• EXERCISE BRIEF
Convert the material between the lines holding "The image size is (504, 326)." and "tap(587, 44)", inclusive, into a numbered list, omitting blank lines.

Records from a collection
____
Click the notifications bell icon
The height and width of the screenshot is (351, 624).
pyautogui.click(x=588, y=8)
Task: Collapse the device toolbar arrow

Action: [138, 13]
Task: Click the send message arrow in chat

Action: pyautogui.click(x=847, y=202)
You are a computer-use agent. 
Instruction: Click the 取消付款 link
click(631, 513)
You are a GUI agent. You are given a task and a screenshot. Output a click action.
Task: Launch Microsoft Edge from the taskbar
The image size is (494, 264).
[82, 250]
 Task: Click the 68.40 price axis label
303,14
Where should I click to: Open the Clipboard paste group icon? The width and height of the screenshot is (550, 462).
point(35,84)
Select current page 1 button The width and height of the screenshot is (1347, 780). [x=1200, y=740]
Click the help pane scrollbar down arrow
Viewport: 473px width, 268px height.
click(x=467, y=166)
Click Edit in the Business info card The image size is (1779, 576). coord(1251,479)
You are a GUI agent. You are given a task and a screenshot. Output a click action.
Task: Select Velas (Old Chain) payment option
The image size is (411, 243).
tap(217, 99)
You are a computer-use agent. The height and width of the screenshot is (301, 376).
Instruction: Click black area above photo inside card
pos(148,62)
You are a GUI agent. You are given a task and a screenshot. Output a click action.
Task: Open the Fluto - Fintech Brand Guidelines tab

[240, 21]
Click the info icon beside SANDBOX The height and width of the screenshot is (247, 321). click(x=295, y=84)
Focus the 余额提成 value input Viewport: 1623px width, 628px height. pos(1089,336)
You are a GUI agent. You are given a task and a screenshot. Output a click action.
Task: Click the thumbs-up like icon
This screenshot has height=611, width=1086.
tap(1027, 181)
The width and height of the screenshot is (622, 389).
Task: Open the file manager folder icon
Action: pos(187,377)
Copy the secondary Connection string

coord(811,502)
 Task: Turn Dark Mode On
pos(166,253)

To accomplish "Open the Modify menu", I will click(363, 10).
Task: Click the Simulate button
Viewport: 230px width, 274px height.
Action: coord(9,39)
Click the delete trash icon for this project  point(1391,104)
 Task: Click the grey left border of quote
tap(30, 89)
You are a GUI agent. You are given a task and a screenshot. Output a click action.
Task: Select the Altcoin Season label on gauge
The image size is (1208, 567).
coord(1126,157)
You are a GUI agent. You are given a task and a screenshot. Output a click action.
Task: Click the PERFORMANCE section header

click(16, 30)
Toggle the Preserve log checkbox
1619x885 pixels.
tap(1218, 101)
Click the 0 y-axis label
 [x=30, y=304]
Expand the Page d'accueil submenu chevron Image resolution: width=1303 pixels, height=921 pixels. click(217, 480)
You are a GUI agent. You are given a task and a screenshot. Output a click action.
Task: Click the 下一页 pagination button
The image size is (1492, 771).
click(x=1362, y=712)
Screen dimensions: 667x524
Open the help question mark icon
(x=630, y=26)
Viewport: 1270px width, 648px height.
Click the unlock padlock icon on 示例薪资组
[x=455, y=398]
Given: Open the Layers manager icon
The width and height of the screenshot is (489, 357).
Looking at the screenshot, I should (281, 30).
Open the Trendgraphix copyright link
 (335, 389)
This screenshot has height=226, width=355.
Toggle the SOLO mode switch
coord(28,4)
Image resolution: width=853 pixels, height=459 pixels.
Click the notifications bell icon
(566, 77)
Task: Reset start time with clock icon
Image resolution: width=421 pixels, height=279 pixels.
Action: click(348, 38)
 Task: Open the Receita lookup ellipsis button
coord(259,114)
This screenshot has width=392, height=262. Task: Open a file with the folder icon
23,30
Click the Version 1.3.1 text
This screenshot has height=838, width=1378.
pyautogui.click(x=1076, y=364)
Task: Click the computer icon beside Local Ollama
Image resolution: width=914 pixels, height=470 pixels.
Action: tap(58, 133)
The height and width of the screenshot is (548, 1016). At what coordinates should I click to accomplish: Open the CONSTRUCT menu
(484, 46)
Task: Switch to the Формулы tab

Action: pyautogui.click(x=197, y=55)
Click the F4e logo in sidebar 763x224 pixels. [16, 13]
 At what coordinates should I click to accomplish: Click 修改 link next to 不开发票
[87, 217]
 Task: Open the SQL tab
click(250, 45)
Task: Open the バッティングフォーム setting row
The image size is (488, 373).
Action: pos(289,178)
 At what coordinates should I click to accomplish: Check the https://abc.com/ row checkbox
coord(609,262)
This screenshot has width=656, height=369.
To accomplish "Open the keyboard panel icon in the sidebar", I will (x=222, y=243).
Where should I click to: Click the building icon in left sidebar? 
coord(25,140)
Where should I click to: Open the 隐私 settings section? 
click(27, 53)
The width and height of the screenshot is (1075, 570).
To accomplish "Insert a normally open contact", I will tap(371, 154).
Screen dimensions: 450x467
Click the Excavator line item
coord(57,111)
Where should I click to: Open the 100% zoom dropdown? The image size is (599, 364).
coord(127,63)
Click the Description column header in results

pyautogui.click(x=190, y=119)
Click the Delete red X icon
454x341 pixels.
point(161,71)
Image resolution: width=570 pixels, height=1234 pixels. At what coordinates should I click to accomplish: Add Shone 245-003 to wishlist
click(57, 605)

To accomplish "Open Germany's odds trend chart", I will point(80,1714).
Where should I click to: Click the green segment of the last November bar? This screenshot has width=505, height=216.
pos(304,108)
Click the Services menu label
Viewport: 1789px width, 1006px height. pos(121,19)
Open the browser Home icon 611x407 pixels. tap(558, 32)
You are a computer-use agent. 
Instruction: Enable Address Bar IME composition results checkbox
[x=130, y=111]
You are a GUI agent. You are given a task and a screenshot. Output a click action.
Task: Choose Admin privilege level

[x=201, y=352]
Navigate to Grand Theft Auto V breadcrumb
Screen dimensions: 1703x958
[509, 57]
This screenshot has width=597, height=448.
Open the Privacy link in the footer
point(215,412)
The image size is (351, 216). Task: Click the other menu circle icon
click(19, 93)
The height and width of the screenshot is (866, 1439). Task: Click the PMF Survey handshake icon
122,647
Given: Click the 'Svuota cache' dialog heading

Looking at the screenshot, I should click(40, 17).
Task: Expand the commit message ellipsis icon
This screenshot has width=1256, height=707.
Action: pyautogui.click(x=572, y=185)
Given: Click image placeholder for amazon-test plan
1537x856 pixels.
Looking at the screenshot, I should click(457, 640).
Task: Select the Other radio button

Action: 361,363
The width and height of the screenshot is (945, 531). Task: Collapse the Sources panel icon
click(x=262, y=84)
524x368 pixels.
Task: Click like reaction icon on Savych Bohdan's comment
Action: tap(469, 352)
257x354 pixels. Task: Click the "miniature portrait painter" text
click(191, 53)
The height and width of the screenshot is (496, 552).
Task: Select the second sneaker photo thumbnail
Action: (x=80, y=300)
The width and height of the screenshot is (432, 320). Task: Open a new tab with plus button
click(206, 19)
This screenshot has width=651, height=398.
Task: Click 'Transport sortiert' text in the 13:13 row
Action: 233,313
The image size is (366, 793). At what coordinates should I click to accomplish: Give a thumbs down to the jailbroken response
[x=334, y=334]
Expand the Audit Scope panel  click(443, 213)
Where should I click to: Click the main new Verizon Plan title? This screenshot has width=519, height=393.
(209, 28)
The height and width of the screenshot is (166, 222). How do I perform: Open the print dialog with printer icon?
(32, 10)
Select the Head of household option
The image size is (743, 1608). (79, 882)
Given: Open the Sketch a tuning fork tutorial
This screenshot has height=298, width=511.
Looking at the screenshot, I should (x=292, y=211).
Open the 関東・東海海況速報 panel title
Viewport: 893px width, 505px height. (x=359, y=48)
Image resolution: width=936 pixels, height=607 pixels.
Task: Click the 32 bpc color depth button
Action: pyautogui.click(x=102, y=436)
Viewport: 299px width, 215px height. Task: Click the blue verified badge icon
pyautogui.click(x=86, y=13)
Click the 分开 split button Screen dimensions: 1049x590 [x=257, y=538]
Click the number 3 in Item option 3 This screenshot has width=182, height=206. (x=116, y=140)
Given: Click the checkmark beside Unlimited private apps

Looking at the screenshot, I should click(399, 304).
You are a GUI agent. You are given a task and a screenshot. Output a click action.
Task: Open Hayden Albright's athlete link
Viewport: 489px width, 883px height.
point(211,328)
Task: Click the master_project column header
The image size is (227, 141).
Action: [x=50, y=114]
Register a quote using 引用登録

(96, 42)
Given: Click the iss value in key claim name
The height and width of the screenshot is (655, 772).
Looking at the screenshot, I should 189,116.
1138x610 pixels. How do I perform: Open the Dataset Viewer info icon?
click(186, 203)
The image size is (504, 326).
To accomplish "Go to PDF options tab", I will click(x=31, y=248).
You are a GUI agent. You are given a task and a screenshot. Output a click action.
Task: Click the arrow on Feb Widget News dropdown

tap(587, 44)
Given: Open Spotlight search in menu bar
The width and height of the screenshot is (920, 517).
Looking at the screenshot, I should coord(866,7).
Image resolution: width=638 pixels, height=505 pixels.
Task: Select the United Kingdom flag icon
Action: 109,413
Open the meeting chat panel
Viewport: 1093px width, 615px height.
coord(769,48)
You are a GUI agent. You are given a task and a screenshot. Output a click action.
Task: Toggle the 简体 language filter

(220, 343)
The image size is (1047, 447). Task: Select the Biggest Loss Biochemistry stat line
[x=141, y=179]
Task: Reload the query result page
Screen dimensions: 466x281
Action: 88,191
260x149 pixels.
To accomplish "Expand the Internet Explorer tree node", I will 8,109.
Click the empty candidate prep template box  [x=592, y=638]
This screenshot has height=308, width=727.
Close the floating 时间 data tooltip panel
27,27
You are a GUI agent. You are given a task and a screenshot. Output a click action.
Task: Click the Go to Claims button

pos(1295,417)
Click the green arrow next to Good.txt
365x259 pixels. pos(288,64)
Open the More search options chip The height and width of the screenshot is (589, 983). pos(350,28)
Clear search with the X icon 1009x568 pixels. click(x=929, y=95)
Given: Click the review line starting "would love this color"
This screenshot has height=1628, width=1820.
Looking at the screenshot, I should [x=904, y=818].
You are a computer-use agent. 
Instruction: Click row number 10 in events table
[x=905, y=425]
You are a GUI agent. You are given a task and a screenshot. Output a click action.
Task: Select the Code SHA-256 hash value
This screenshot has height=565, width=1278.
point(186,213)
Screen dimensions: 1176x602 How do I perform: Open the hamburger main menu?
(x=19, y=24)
____
• EXPECTED ANSWER
1. The image size is (504, 326).
2. To accomplish "Go to PDF options tab", I will click(x=31, y=248).
3. You are a GUI agent. You are given a task and a screenshot. Output a click action.
4. Task: Click the arrow on Feb Widget News dropdown
5. tap(587, 44)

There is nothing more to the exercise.